● **TO BE DONE**:
Copy out every line of the entries below, from the line containing "Filter results by Einstellungen" down to the line containing "(x=690, y=159)", with both of those lines included. Leave the pictures out of your copy.

● **LISTED ENTRIES**:
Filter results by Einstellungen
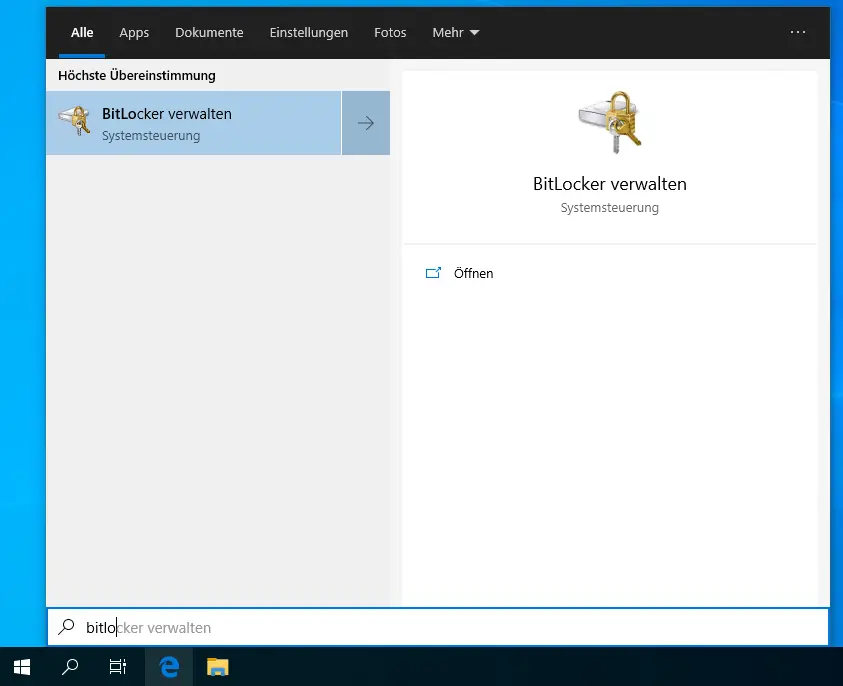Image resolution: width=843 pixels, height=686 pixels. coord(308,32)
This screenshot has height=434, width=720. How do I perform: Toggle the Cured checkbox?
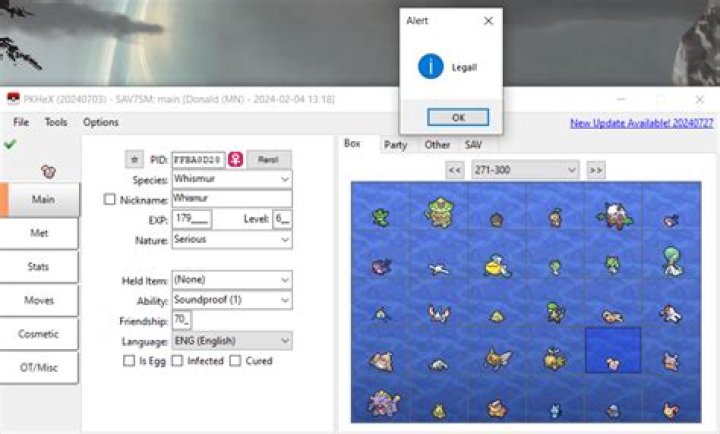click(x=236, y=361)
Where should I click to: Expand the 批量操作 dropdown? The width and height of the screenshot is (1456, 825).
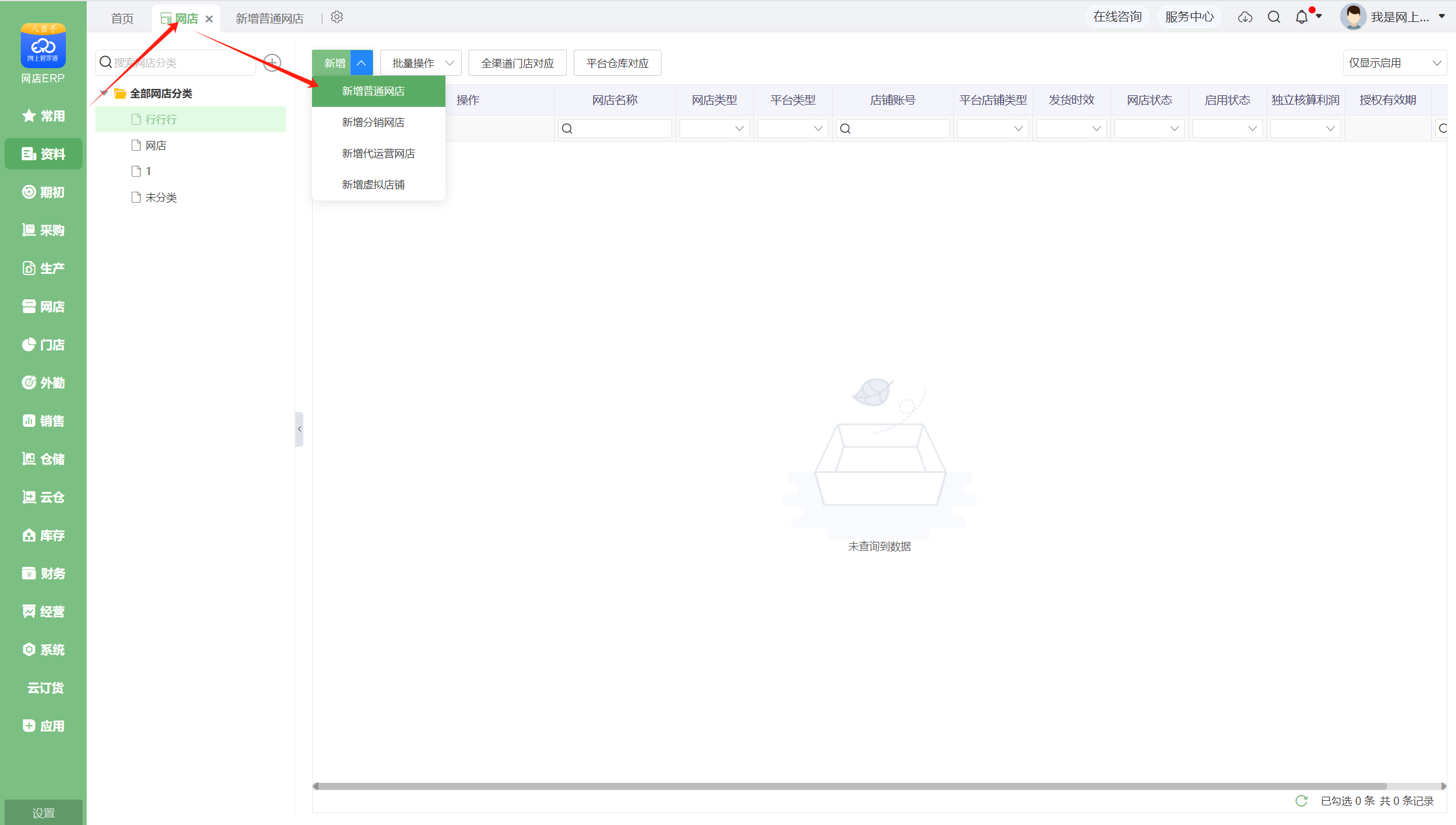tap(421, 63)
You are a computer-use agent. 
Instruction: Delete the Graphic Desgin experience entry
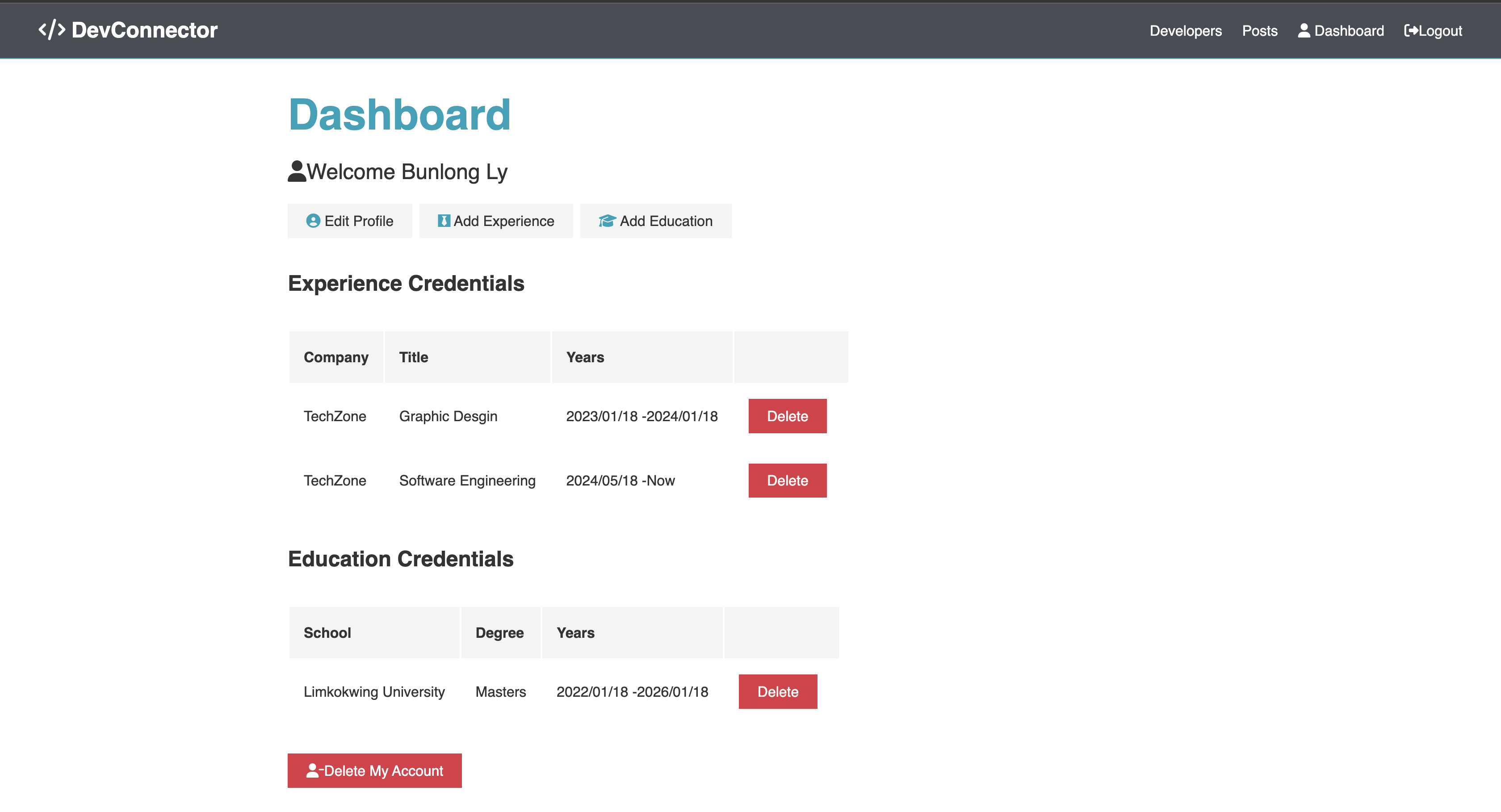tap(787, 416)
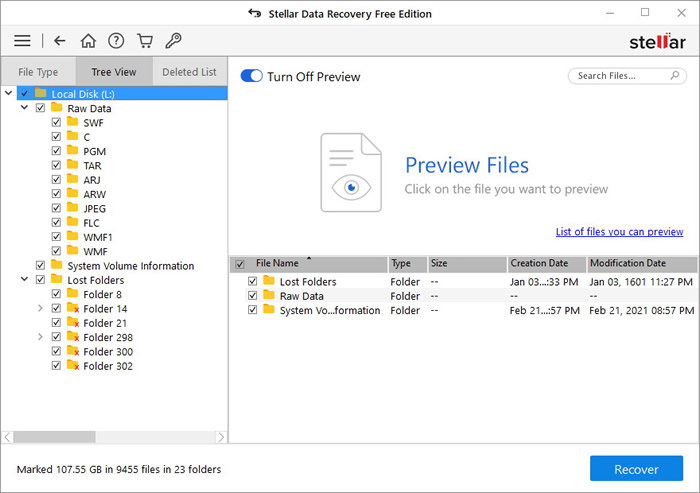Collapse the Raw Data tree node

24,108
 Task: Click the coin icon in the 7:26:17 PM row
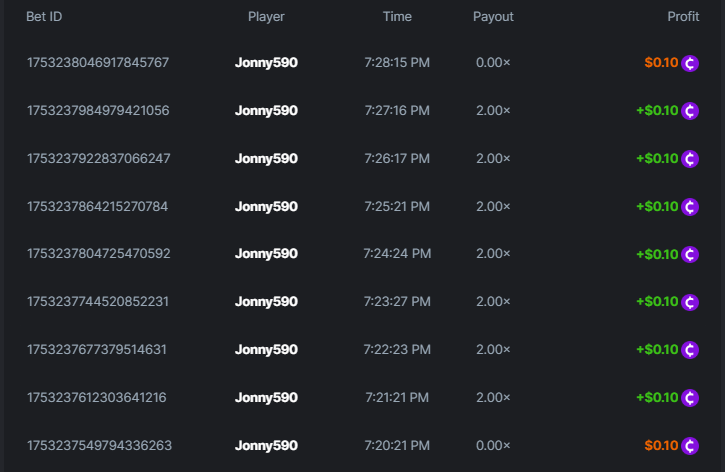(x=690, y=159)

...

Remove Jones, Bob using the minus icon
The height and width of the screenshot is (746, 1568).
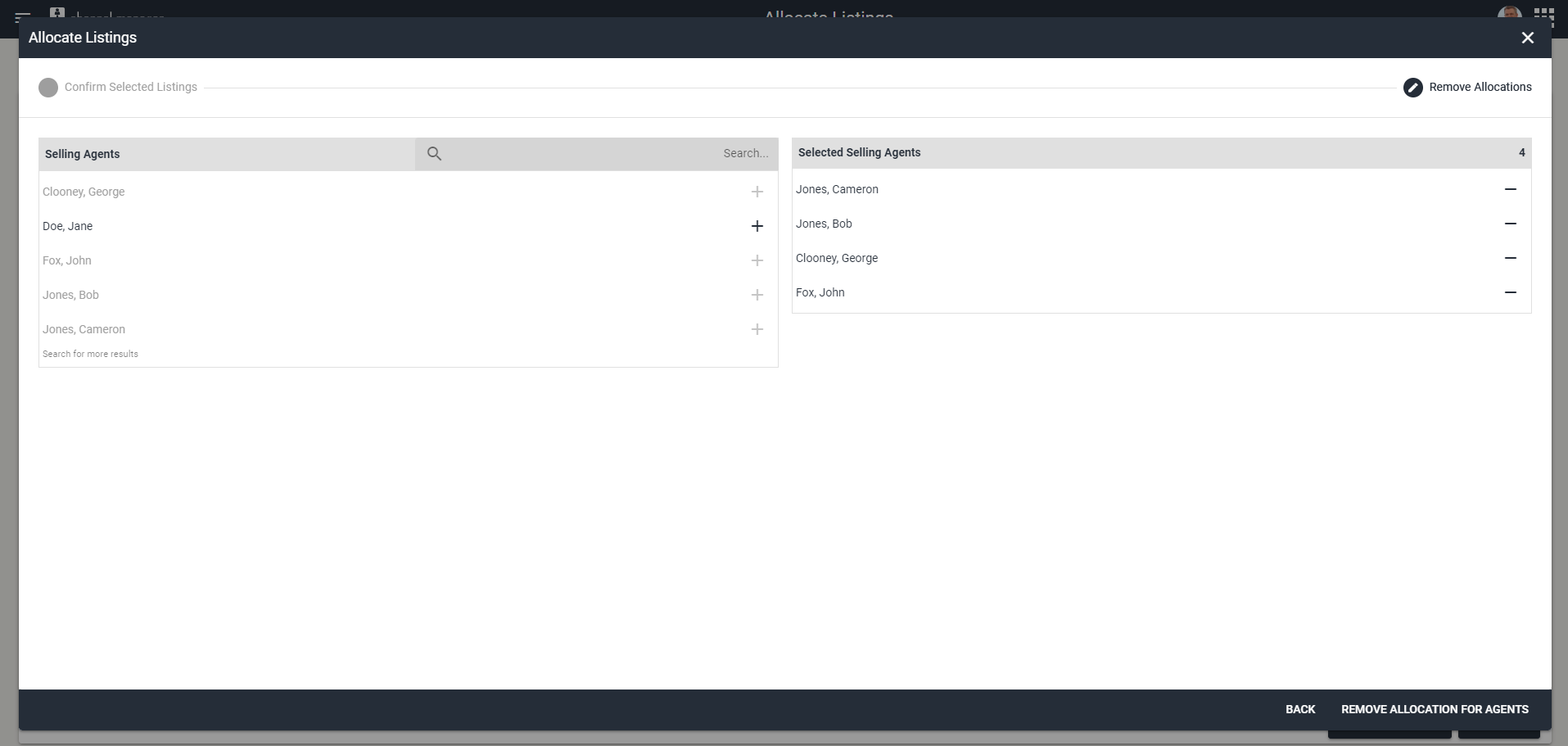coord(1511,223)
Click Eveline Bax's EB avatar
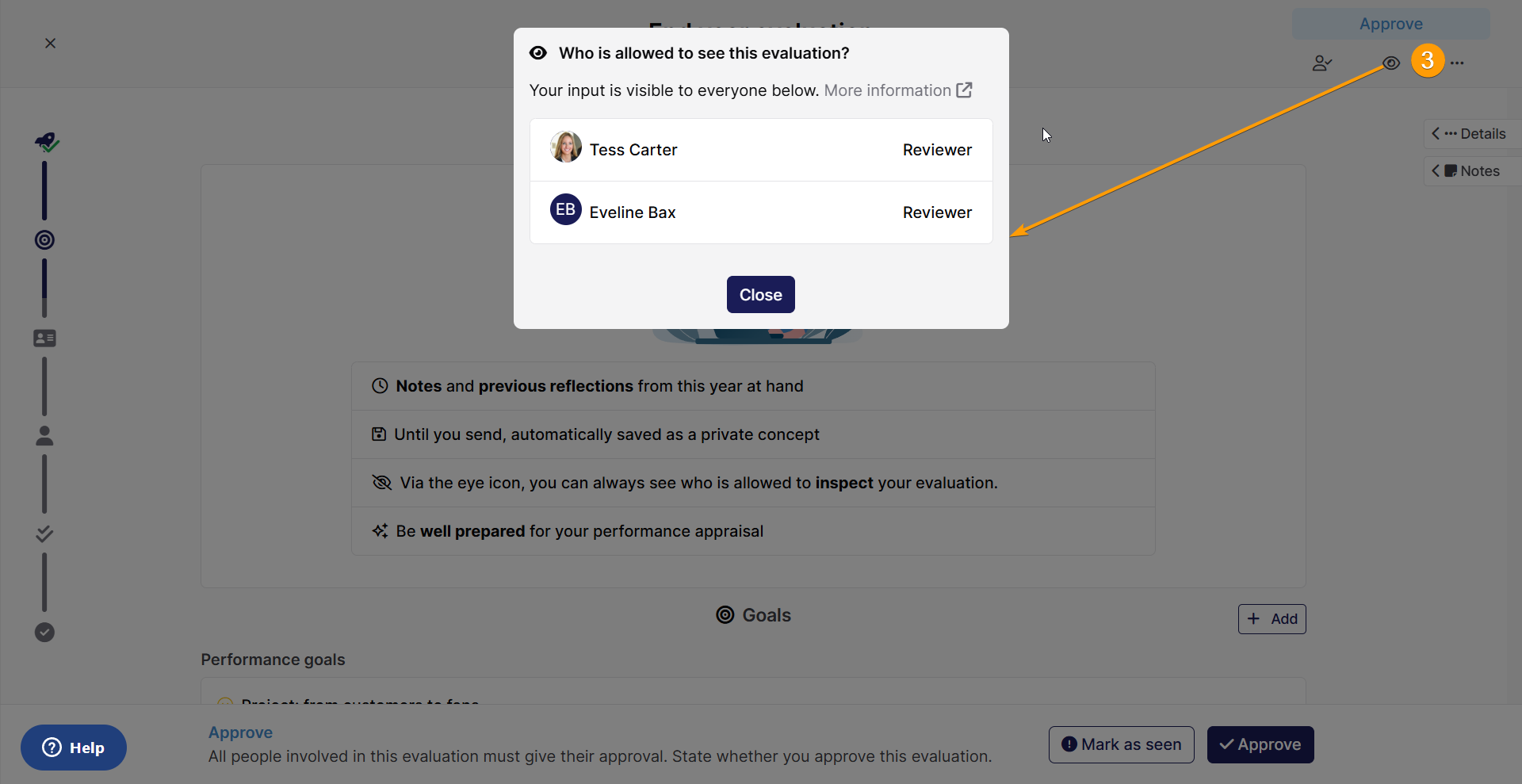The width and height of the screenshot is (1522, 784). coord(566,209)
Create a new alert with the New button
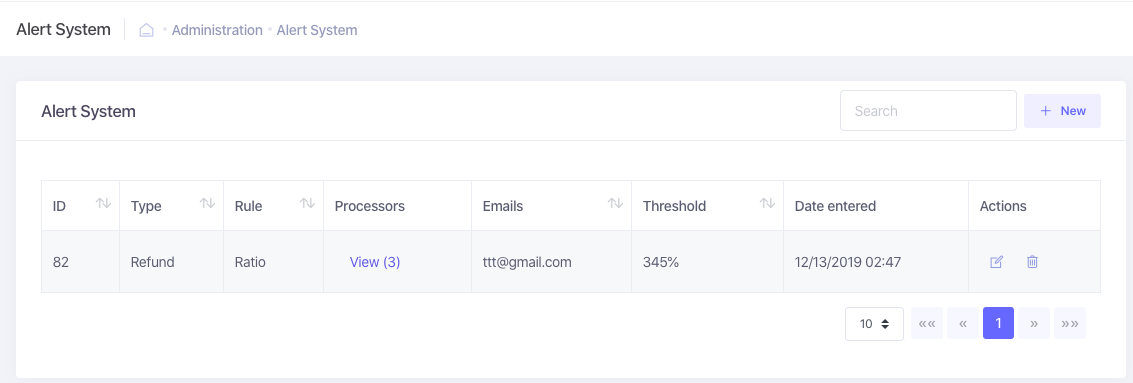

---

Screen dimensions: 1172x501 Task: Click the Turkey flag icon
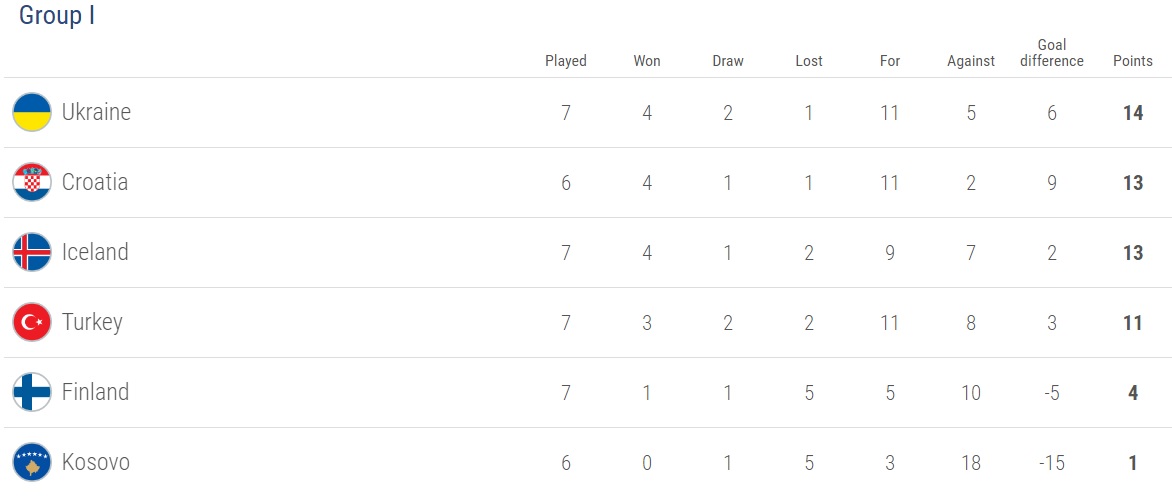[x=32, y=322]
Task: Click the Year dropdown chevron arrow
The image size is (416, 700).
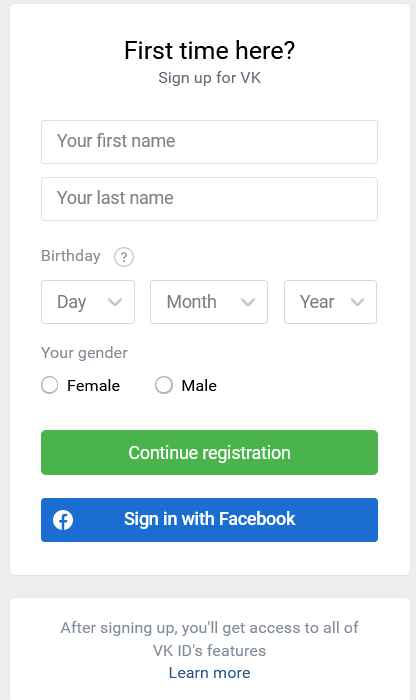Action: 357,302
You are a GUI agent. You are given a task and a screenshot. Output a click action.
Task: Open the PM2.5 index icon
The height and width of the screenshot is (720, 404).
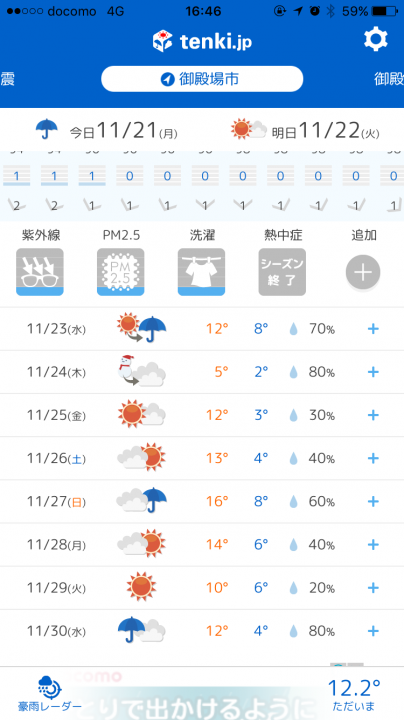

● **SOLUTION TO THIS TASK**:
Filter results by Einstellungen
Image resolution: width=843 pixels, height=686 pixels. coord(308,32)
This screenshot has height=434, width=720. How do I perform: Toggle the Cured checkbox?
click(x=236, y=361)
Where should I click to: Expand the 批量操作 dropdown? The width and height of the screenshot is (1456, 825).
tap(421, 63)
You are a computer-use agent. 
Instruction: Delete the Graphic Desgin experience entry
tap(787, 416)
Collapse the Raw Data tree node

24,108
 Task: Click the coin icon in the 7:26:17 PM row
(x=690, y=159)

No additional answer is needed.